→ **TASK DESCRIPTION**:
Only lines holding "computer" are wanted; copy each of them from the records below.

→ **DATA SUPPLIED**:
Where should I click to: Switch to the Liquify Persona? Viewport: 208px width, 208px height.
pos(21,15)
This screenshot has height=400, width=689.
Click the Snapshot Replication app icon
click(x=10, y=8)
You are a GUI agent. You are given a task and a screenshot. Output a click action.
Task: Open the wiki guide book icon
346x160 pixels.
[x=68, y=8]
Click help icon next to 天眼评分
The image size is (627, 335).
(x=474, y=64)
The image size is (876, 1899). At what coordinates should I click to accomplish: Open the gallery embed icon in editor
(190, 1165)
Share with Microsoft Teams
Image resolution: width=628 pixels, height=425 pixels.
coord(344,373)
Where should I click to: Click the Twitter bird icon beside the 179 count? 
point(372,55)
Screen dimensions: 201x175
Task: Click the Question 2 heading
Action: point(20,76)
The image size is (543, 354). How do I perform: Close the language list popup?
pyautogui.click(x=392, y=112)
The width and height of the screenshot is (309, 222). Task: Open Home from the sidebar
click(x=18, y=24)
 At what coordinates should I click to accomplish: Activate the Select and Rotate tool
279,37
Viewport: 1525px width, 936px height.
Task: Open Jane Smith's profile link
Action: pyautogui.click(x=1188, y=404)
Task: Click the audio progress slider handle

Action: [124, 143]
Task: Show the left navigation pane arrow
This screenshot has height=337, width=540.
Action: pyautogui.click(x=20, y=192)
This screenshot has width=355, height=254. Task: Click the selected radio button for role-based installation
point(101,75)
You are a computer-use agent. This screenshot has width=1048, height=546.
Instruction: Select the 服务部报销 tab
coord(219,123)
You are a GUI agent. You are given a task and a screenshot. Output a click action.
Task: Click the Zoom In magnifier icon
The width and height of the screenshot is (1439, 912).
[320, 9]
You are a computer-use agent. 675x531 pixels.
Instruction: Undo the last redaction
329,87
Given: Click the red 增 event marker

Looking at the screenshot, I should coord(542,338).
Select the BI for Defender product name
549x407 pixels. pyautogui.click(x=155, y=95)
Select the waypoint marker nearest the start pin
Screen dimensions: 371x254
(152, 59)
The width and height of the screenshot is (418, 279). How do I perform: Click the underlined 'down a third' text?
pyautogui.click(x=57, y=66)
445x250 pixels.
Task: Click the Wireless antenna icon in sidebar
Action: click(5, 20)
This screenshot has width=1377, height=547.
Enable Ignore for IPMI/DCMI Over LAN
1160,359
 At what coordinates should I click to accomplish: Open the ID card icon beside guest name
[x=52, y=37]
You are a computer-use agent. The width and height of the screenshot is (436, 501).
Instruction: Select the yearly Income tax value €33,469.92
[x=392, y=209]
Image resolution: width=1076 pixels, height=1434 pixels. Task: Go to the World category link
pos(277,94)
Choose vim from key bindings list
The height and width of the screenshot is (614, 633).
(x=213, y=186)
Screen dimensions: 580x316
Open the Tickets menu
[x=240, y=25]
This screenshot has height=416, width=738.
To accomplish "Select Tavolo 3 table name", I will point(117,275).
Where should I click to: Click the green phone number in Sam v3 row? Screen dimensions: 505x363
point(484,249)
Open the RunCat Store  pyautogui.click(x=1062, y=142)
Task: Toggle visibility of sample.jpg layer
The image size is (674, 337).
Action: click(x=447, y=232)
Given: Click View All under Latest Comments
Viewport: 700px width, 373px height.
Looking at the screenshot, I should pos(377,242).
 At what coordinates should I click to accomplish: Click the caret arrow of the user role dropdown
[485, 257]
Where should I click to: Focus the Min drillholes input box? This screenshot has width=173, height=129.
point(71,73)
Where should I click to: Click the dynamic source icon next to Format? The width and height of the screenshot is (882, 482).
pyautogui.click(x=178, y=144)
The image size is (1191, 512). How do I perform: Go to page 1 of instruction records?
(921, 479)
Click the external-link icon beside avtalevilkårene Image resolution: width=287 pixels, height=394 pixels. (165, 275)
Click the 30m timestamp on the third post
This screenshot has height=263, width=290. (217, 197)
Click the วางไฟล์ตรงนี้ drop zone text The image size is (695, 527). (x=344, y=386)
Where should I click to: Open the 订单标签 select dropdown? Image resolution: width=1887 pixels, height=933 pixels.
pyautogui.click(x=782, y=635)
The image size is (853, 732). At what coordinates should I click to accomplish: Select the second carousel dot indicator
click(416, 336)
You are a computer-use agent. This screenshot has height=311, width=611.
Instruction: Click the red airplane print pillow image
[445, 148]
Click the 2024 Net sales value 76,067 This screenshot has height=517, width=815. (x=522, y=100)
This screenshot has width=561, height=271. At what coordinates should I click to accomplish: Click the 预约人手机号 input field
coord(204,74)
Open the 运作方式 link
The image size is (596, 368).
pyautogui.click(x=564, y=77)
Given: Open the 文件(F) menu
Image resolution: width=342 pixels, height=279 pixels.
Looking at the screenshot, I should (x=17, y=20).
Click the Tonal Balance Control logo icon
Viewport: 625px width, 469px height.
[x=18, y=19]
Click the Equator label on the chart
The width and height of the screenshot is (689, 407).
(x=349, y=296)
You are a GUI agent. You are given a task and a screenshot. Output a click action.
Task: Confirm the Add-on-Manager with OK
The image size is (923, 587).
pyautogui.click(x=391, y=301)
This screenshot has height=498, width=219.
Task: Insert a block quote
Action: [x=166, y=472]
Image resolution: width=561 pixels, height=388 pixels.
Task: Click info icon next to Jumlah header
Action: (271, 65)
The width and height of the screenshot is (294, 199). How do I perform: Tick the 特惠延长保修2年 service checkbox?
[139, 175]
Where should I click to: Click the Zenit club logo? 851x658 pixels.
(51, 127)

→ **COMPLETED TASK**:
You are a computer-use agent. This screenshot has width=1048, height=546.
You are a computer-use agent. 675x531 pixels.
You are a computer-use agent. The width and height of the screenshot is (436, 501).
You are a computer-use agent. This screenshot has height=311, width=611.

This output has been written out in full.